### Input data
++++++++
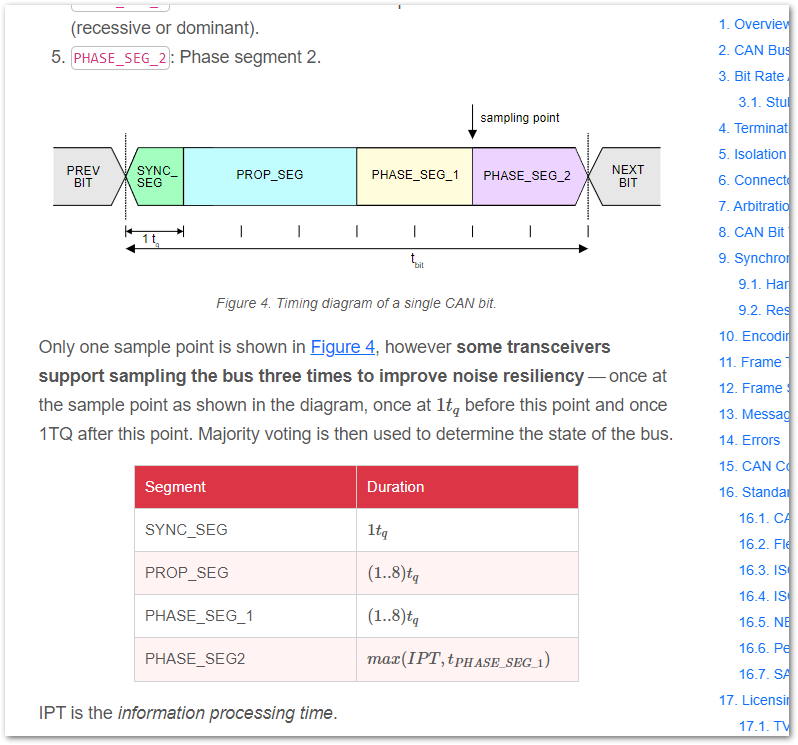798x745 pixels.
Task: Jump to section 17 Licensing in the sidebar
Action: click(753, 700)
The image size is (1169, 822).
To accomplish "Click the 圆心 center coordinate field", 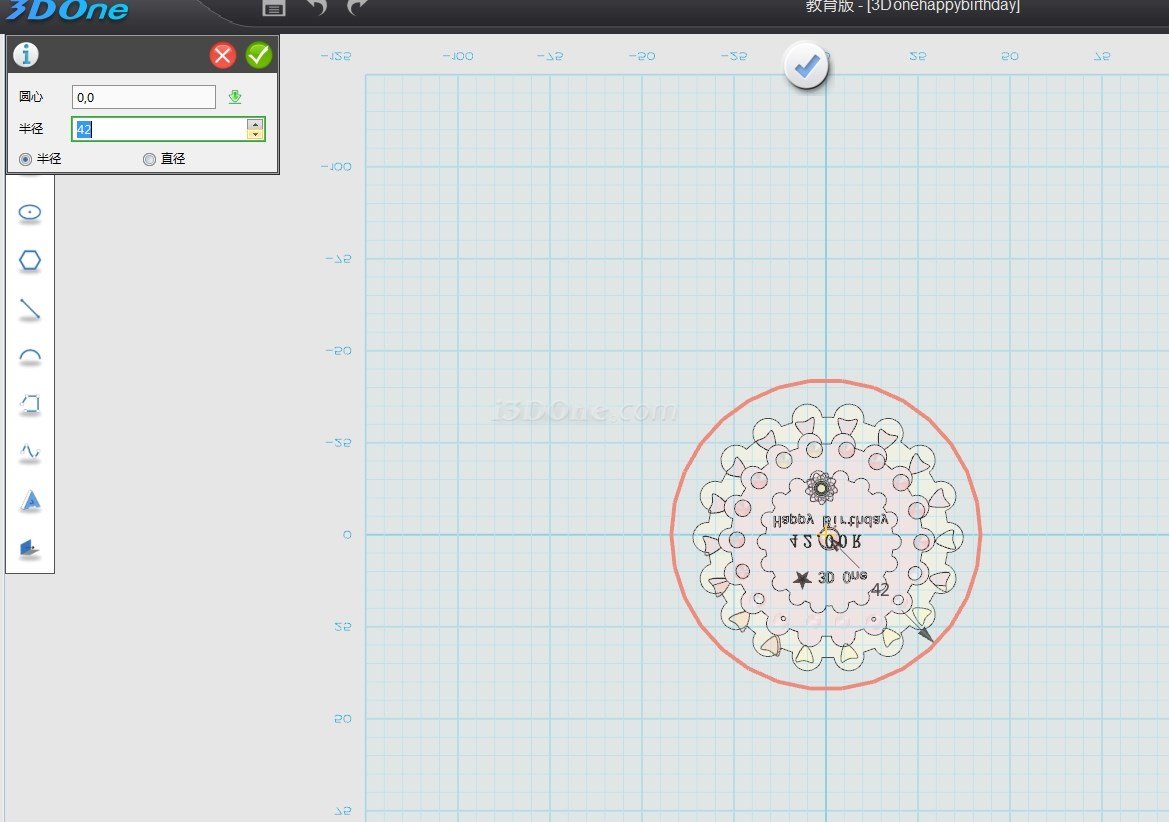I will [x=144, y=97].
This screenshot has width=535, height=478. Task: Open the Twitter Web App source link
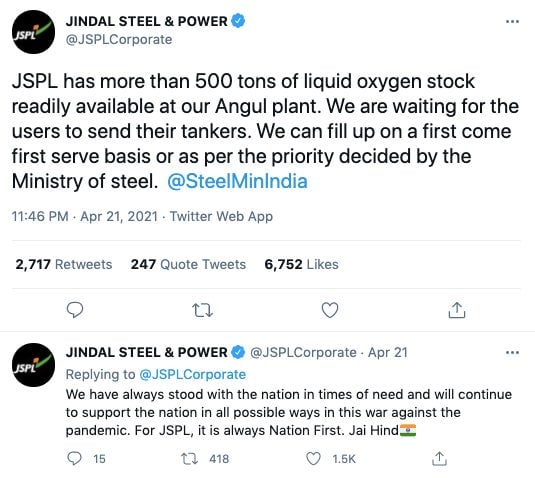click(221, 216)
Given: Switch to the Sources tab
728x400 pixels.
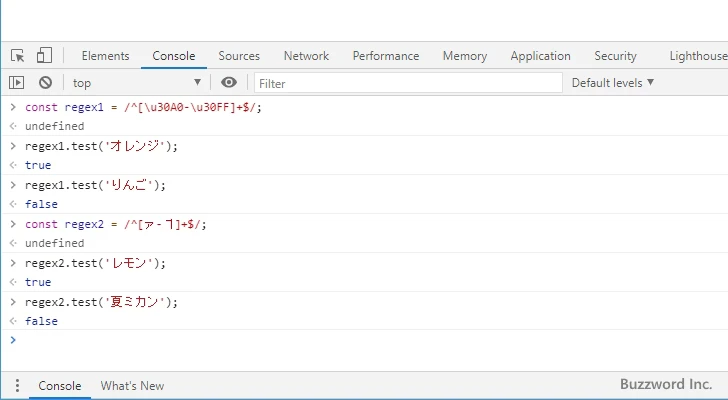Looking at the screenshot, I should [239, 56].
++++++++
### Exercise goal
Each line from the one that holds "This screenshot has" through the end of the material should be repeated exactly, and nothing more. Leave out any picture.

### Exercise solution
This screenshot has width=535, height=478. Task: Open the Twitter Web App source link
click(221, 216)
Given: Switch to the Sources tab
728x400 pixels.
Looking at the screenshot, I should [239, 56].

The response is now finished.